Key Takeaways from Benchmarks

Multi-stream helps EVERY workload — at minimum 3x throughput improvement
foreachBatch use cases see the largest gains (5-7x) due to addressing both stacked bottlenecks
Sweet spot for 50 partitions: 5-10 streams
CPU efficiency: 80% across 4 cores is preferable to 100% on 1 core (better headroom for spikes)
Recovery time: per-stream checkpoint provides isolated failure recovery

Other Applications (Beyond foreachBatch)

The multi-stream pattern is not limited to foreachBatch — it boosts parallelism for any Kafka-sourced Spark workload:

Simple Kafka → Single Delta Table: Even basic ingestion gains 3x throughput when 50+ partitions are split across parallel streams writing to the same table.
Windowed Aggregations & Joins: Each stream maintains its own state store on its partition subset, enabling parallel stateful processing.
Multi-Sink Writes (Delta + Elasticsearch + S3): Each stream writes to all sinks in parallel — multiplying throughput across every downstream system.
Real-Time ML Scoring: Each stream applies the same model to its partition subset, scaling inference horizontally without a global bottleneck.
CDC Pipelines: Distribute INSERT/UPDATE/DELETE events across streams; each handles its share of changes with isolated checkpoints.

When NOT to Use This Pattern

Multi-stream is useful but not always the right tool. Skip it when:

Low Partition Count: Fewer than 10 partitions — overhead exceeds the gains.
Throughput SLA Already Met: Single-stream comfortably meets your throughput target — keep the simpler design.
Global Ordering Required: Strict global ordering across all partitions is needed (multi-stream loses ordering guarantees across streams).
Cross-Partition Stateful Operations: Stateful operations need GLOBAL state across all partitions (workaround: aggregate per-stream, merge downstream).
Operational Capacity: The team cannot handle monitoring N streams, or the cluster is undersized to run N parallel queries.

Key Insight

Multi-stream is a GENERAL pattern for Kafka source parallelism in Spark. foreachBatch use cases are the showcase — where benefits are most visible — but the same pattern accelerates simple writes, aggregations, and joins.

When to Apply

Apply multi-stream when ALL of these hold:

Single-stream throughput is below your SLA
Kafka topic has 15+ partitions (and growing)
p99 latency exceeds your target
Cluster CPU shows single-core saturation while others sit idle
Operational maturity: the team can monitor N streams

Final Thoughts

The multi-stream pattern is a general-purpose tool. It does not change WHAT you do (your foreachBatch logic, aggregations, joins, simple writes — all unchanged) — it changes HOW MUCH parallelism you achieve. By splitting one stream into multiple streams, each owning fewer partitions, you achieve the partition-level parallelism Kafka supports.

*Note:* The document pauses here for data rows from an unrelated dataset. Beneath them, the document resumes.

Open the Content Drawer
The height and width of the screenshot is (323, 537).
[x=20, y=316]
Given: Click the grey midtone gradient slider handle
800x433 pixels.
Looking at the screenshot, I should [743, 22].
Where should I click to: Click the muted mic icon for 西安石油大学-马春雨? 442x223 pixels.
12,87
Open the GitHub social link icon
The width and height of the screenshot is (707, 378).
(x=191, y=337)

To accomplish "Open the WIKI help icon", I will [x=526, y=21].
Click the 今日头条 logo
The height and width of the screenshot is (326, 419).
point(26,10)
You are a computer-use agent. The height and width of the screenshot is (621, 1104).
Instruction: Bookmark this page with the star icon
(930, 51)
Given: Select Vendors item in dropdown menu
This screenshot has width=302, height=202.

Start with foreachBatch use cases if you have them — that is where the gains are largest. The same pattern works equally well for simple Kafka-to-Delta writes, stateful aggregations, multi-sink topologies, ML pipelines, and CDC ingestion.

Note on numbers: The throughput and latency numbers in this article are illustrative, based on typical patterns observed in production-scale Databricks deployments. Actual results vary by cluster size, message size, partition count, and downstream sink characteristics. Treat them as directional guidance, and benchmark against your own workload.